> No, win rate per hour is exactly the same in CVCX and
> CVData. There are numerous stats in CVData that can be
> derived in different manners from other stats. But,
> the solution is always the same.
You're right, WR per hour is the same in either case. I did not realize IBA x Inital Avg Bet = TBA x Total Avg Bet. Either approach will yield the same solution for WR.
But any answer on the question below regarding how to figure out SD of the backcounting frequency?
> But any answer on the question below regarding how to
> figure out SD of the backcounting frequency?
I don't understand the question.
> I don't understand the question.
Suppose CVCX indicates a counter will play 25% of rounds using a Backcounting strategy. Surely, that does not mean he will play 25 rounds for every 100 rounds observed. Some hours he might play 0 rounds, other hours he might play as many as 35 rounds.
If a counter wanted to figure out the probability of only playing a total of 50 rounds during the course of 25 hours of observing shoes, he would need to know the SD for the backcounting frequency. Is it normally distributed? If so, how do you determine it?
MJ
I don't calculate that number and really don't see the purpose.
> Suppose CVCX indicates a counter will play 25% of
> rounds using a Backcounting strategy. Surely, that
> does not mean he will play 25 rounds for every 100
> rounds observed. Some hours he might play 0 rounds,
> other hours he might play as many as 35 rounds.
> If a counter wanted to figure out the probability of
> only playing a total of 50 rounds during the course of
> 25 hours of observing shoes, he would need to know the
> SD for the backcounting frequency. Is it normally
> distributed? If so, how do you determine it?
> MJ
> Suppose CVCX indicates a counter will play 25% of
> rounds using a Backcounting strategy. Surely, that
> does not mean he will play 25 rounds for every 100
> rounds observed. Some hours he might play 0 rounds,
> other hours he might play as many as 35 rounds.

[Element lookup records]

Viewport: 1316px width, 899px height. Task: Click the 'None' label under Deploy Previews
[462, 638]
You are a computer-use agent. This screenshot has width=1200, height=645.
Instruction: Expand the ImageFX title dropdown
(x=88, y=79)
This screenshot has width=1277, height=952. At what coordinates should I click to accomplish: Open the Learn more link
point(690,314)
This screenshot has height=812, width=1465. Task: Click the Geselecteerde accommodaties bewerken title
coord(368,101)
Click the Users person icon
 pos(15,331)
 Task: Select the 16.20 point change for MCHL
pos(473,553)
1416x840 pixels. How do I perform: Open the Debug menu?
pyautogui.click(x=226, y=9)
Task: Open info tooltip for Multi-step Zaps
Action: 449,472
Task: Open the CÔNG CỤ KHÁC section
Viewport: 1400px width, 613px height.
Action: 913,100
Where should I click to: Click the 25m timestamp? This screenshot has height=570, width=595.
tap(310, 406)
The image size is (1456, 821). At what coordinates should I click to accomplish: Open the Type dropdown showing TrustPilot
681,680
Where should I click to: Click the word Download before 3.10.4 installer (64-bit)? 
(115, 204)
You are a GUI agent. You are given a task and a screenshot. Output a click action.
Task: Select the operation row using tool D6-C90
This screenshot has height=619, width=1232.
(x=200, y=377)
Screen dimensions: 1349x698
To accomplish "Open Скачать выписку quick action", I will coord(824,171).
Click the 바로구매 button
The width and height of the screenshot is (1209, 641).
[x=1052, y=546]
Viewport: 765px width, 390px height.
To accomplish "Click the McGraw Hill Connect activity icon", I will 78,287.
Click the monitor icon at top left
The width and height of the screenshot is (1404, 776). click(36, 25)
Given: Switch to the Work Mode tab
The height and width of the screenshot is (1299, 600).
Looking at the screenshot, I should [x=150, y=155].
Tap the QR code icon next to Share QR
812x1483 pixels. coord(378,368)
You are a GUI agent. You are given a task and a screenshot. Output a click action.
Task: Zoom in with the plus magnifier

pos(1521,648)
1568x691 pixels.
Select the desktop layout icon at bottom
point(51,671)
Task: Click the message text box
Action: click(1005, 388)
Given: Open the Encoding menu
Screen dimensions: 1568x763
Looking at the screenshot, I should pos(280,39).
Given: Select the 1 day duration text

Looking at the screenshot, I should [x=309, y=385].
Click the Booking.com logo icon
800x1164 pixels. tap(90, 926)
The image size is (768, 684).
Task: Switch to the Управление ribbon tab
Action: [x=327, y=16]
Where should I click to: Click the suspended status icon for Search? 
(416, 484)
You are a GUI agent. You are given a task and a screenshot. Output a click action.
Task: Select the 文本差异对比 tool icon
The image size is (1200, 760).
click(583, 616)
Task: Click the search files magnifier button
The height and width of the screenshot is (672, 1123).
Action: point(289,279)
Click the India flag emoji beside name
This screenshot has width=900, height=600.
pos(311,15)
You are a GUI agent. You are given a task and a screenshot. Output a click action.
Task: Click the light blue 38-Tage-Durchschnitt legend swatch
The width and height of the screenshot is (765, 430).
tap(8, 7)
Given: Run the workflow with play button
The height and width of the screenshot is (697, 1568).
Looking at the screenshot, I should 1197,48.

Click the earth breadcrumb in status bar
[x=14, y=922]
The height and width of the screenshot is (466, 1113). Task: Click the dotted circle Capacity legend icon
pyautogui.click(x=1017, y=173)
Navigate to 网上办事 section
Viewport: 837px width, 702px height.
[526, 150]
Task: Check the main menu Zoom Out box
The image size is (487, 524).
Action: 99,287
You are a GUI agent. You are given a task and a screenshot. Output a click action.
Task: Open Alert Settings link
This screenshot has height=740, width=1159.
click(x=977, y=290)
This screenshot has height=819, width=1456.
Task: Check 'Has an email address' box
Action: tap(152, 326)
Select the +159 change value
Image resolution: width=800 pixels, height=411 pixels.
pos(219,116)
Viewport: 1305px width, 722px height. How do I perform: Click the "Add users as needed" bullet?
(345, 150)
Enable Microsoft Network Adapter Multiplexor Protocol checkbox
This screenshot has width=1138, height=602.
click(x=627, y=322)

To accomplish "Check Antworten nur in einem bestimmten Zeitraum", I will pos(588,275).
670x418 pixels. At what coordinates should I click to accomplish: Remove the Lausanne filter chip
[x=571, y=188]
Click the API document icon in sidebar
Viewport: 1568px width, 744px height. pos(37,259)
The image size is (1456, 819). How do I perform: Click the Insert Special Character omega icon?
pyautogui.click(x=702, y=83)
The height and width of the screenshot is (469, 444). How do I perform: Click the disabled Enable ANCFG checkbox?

→ WHAT THE TASK REQUIRES
Print the part of the backcounting thread starting at "Suppose CVCX indicates a counter will play 25% of rounds" and ending at "normally distributed? If so, how do you determine it?". This data isn't needed for anything here.

→ ANSWER TO THE TASK
Suppose CVCX indicates a counter will play 25% of rounds using a Backcounting strategy. Surely, that does not mean he will play 25 rounds for every 100 rounds observed. Some hours he might play 0 rounds, other hours he might play as many as 35 rounds.
If a counter wanted to figure out the probability of only playing a total of 50 rounds during the course of 25 hours of observing shoes, he would need to know the SD for the backcounting frequency. Is it normally distributed? If so, how do you determine it?